**REQUIREMENT**: Without changing anything, copy out each entry.

(Saved data entries)
*** Block opens ***

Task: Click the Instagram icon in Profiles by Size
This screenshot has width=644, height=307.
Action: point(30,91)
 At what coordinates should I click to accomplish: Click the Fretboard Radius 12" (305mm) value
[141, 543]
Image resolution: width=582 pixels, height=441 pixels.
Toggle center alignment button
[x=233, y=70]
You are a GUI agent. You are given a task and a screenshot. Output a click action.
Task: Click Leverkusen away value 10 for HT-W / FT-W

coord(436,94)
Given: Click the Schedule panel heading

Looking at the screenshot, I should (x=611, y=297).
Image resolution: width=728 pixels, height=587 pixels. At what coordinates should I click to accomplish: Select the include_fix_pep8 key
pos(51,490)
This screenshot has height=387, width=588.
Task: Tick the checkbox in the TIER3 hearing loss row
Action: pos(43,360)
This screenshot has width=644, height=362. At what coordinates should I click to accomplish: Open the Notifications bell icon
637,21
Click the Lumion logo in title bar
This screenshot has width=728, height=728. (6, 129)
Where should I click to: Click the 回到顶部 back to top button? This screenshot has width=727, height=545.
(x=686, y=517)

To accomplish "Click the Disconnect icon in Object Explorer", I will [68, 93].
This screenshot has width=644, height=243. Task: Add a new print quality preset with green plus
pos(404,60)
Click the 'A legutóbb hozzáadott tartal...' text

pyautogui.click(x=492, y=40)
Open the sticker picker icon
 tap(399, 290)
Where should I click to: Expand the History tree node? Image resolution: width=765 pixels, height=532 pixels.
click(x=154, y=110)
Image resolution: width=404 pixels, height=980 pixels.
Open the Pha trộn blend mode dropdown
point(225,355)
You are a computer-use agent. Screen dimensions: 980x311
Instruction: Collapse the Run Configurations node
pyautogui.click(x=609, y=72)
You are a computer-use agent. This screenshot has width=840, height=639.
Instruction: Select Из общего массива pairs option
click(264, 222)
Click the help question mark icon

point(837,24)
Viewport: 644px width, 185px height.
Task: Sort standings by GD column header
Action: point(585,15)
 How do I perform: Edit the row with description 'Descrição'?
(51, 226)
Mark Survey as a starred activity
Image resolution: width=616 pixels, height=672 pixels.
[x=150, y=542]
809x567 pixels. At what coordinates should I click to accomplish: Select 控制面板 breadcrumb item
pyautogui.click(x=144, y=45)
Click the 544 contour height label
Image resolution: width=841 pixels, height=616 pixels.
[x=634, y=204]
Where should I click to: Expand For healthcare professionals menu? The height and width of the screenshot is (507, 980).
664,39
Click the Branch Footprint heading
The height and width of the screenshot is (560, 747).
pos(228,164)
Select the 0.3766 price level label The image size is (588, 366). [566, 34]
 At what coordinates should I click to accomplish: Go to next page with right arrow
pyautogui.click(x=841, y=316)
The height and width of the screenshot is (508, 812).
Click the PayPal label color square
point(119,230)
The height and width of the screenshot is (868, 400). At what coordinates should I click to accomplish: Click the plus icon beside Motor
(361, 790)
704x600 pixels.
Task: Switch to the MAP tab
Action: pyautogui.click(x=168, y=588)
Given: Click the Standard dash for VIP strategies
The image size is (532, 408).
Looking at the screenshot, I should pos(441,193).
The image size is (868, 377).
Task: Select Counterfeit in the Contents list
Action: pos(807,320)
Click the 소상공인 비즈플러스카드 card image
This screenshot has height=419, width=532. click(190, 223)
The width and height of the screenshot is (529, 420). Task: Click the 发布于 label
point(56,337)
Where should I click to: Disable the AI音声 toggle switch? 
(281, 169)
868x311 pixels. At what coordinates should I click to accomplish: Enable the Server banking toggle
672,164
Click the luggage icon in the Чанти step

*** Block closes ***

**EXPECTED ANSWER**:
Task: Click the Instagram icon in Profiles by Size
This screenshot has width=644, height=307.
Action: point(30,91)
 At what coordinates should I click to accomplish: Click the Fretboard Radius 12" (305mm) value
[141, 543]
Image resolution: width=582 pixels, height=441 pixels.
Toggle center alignment button
[x=233, y=70]
You are a GUI agent. You are given a task and a screenshot. Output a click action.
Task: Click Leverkusen away value 10 for HT-W / FT-W

coord(436,94)
Given: Click the Schedule panel heading

Looking at the screenshot, I should (x=611, y=297).
Image resolution: width=728 pixels, height=587 pixels. At what coordinates should I click to accomplish: Select the include_fix_pep8 key
pos(51,490)
This screenshot has height=387, width=588.
Task: Tick the checkbox in the TIER3 hearing loss row
Action: pos(43,360)
This screenshot has width=644, height=362. At what coordinates should I click to accomplish: Open the Notifications bell icon
637,21
Click the Lumion logo in title bar
This screenshot has width=728, height=728. (6, 129)
Where should I click to: Click the 回到顶部 back to top button? This screenshot has width=727, height=545.
(x=686, y=517)

To accomplish "Click the Disconnect icon in Object Explorer", I will [68, 93].
This screenshot has width=644, height=243. Task: Add a new print quality preset with green plus
pos(404,60)
Click the 'A legutóbb hozzáadott tartal...' text

pyautogui.click(x=492, y=40)
Open the sticker picker icon
 tap(399, 290)
Where should I click to: Expand the History tree node? Image resolution: width=765 pixels, height=532 pixels.
click(x=154, y=110)
Image resolution: width=404 pixels, height=980 pixels.
Open the Pha trộn blend mode dropdown
point(225,355)
You are a computer-use agent. Screen dimensions: 980x311
Instruction: Collapse the Run Configurations node
pyautogui.click(x=609, y=72)
You are a computer-use agent. This screenshot has width=840, height=639.
Instruction: Select Из общего массива pairs option
click(264, 222)
Click the help question mark icon

point(837,24)
Viewport: 644px width, 185px height.
Task: Sort standings by GD column header
Action: point(585,15)
 How do I perform: Edit the row with description 'Descrição'?
(51, 226)
Mark Survey as a starred activity
Image resolution: width=616 pixels, height=672 pixels.
[x=150, y=542]
809x567 pixels. At what coordinates should I click to accomplish: Select 控制面板 breadcrumb item
pyautogui.click(x=144, y=45)
Click the 544 contour height label
Image resolution: width=841 pixels, height=616 pixels.
[x=634, y=204]
Where should I click to: Expand For healthcare professionals menu? The height and width of the screenshot is (507, 980).
664,39
Click the Branch Footprint heading
The height and width of the screenshot is (560, 747).
pos(228,164)
Select the 0.3766 price level label The image size is (588, 366). [566, 34]
 At what coordinates should I click to accomplish: Go to next page with right arrow
pyautogui.click(x=841, y=316)
The height and width of the screenshot is (508, 812).
Click the PayPal label color square
point(119,230)
The height and width of the screenshot is (868, 400). At what coordinates should I click to accomplish: Click the plus icon beside Motor
(361, 790)
704x600 pixels.
Task: Switch to the MAP tab
Action: pyautogui.click(x=168, y=588)
Given: Click the Standard dash for VIP strategies
The image size is (532, 408).
Looking at the screenshot, I should pos(441,193).
The image size is (868, 377).
Task: Select Counterfeit in the Contents list
Action: pos(807,320)
Click the 소상공인 비즈플러스카드 card image
This screenshot has height=419, width=532. click(190, 223)
The width and height of the screenshot is (529, 420). Task: Click the 发布于 label
point(56,337)
Where should I click to: Disable the AI音声 toggle switch? 
(281, 169)
868x311 pixels. At what coordinates should I click to accomplish: Enable the Server banking toggle
672,164
Click the luggage icon in the Чанти step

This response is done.